Steel Mills

ArcelorMittal Reports Loss in Challenging Quarter

Written by Sandy Williams


ArcelorMittal suffered a net loss of $447 million in the second quarter due to high raw material costs and sharply lower steel prices in the U.S. resulting in impairment charges on fixed assets in ArcelorMittal USA of $600 million. An additional impairment charge of $347 million occurred due to the sale of assets related to the ArcelorMittal Italia acquisition.

The company’s NAFTA steel shipments increased 2.2 percent to 5.4 million metric tons. Long product shipments jumped 21.1 percent primarily from a rampup of blast furnace production in Mexico following a prolonged maintenance outage. NAFTA crude steel production increased 3.7 percent to 5.6 million MT.

NAFTA steel sales of $5.1 billion were similar to Q1, but were offset by a 4.3 percent decline in average selling prices. Flat product selling prices declined 3.6 percent and long products 5.7 percent. Declining U.S steel prices were further impacted by customer destocking, increased domestic supply, and steel pricing well below import parity. Operating loss was $539 million for the NAFTA segment in Q2 compared to a profit of $11 million in Q1. ArcelorMittal does expect U.S. steel pricing to recover and is encouraged by recent successful price increases.

“Steel prices have begun to recover, from a very low base, and we do anticipate continued recovery from the recent unsustainably low levels,” wrote the company in its earnings Q&A. “When we run our impairment models we use our most realistic expectations on all factors, but unfortunately the impact on our cash flows relative to previous assumptions is already apparent, hence the impairment. Looking forward, the situation is not expected to sustain, and we are encouraged by the recent price increases, which were not factored into the near-term forecasts of the impairment models.”

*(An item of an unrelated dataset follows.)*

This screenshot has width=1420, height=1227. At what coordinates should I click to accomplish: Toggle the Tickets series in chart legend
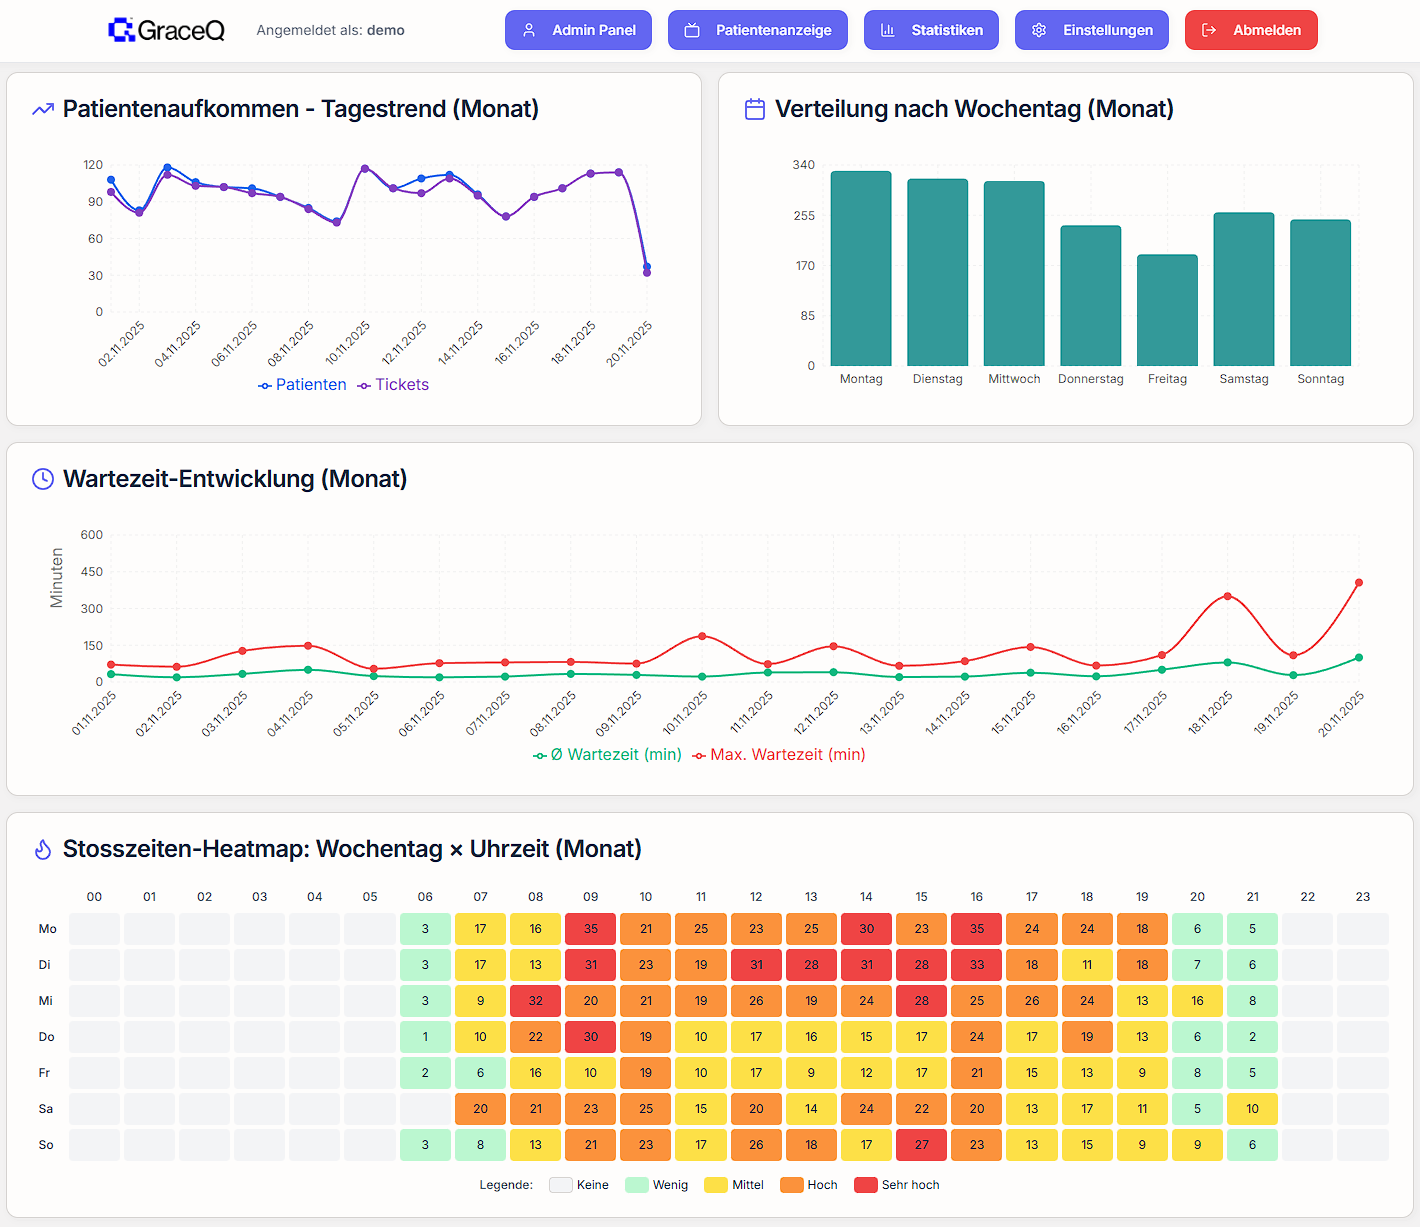393,385
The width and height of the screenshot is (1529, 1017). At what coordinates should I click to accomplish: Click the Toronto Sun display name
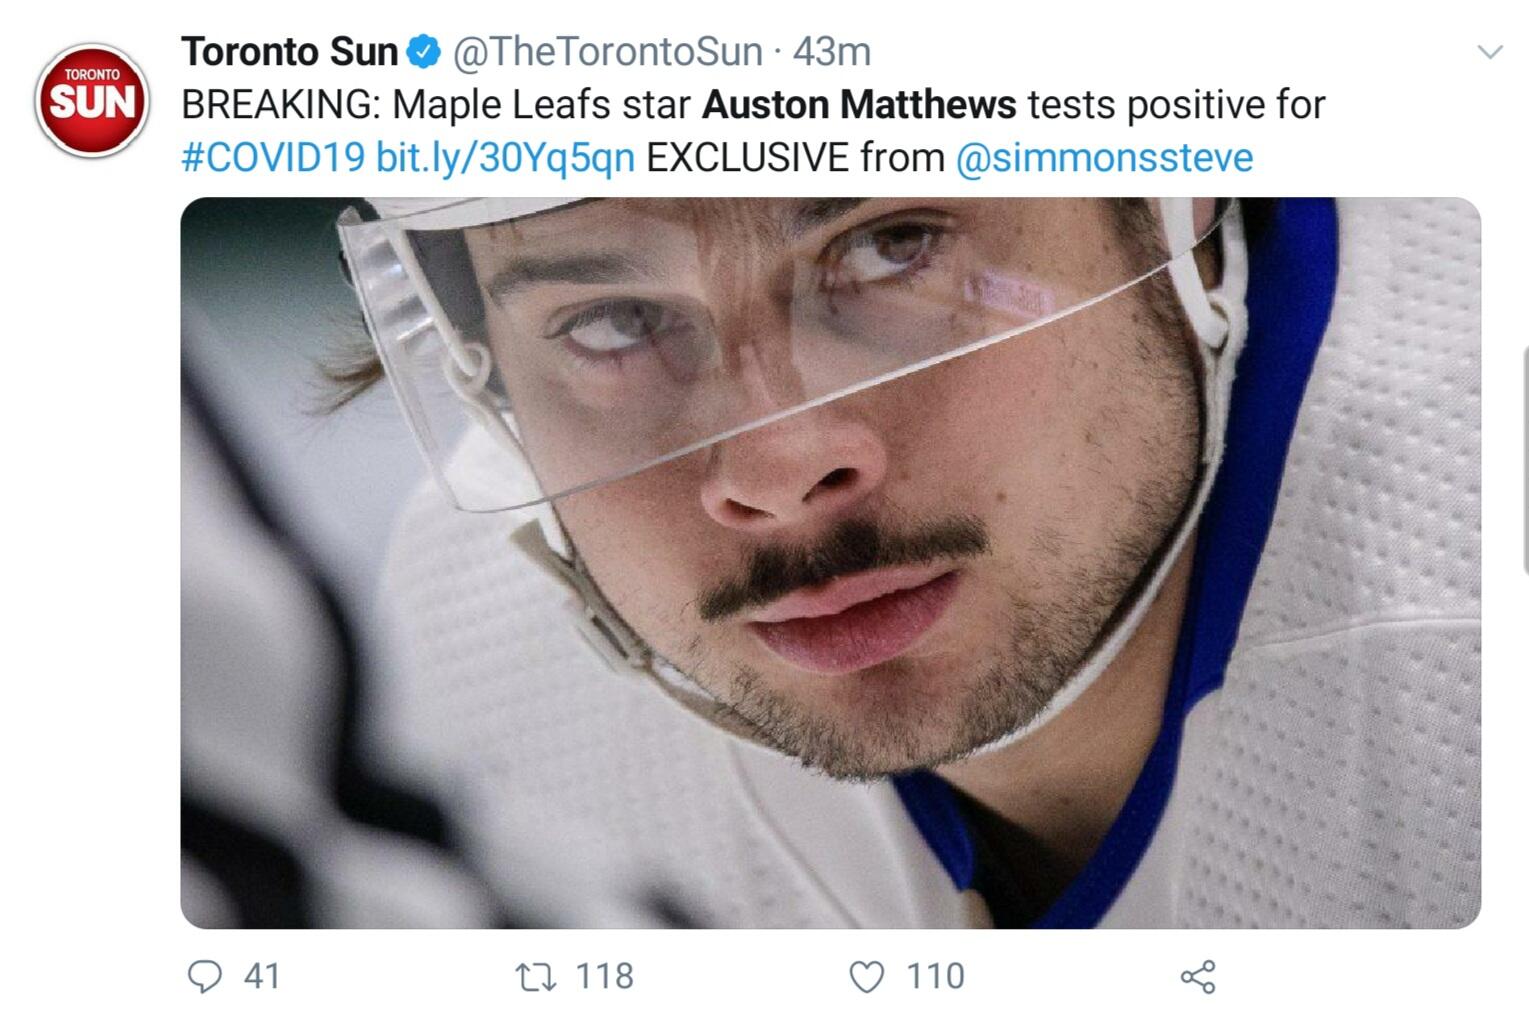[x=290, y=52]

The company’s EU division has been hit by weaker demand and increased imports. After a relatively good year in 2018, the speed and extent of the downturn, beginning in October, surprised the company, said CFO Aditya Mittal. ArcelorMittal intends to temporarily idle 4.2 million MT of annualized production in 2H 2019 at its European operations. No cuts in production are proposed for NAFTA

ArcelorMittal plans to divest about $2 billion in assets over the next two years. The company is also facing expensive environmental challenges at ArcelorMittal’s Ilva facility in Italy. Legal immunity provisions are set to expire Sept. 6 and, although the company is optimistic that new provisions will be provided by the government, without such protection Ilva operations would likely cease.

Based on year-to-date growth, ArcelorMittal expects global apparent steel production to grow between +0.5 percent to +1.5 percent, downwardly revised from previous +1.0 percent to +1.5 percent growth.

ASC growth revisions by region in 2019:

  • U.S.: Grow by 0.0 percent to +1.0 percent versus previous estimate of +0.5 percent to +1.5 percent
  • Europe: Contract by -2.0 percent to -1.0 percent versus previous estimate of -1.0 percent to 0.0 percent
  • China: Grow by +0.5 percent to +1.5 percent versus previous estimate of +0.0 percent to +1.0 percent
  • World ex-China: Grow +0.5 percent to +1.0 percent versus previous estimate of +1.0 percent to +2.0 percent

Further work needs to be done by the European Commission to protect the EU steel industry from import surges, said Mittal. Current safeguards have been ineffective and the Commission is undertaking another review the situation expected to be completed by Sept. 30.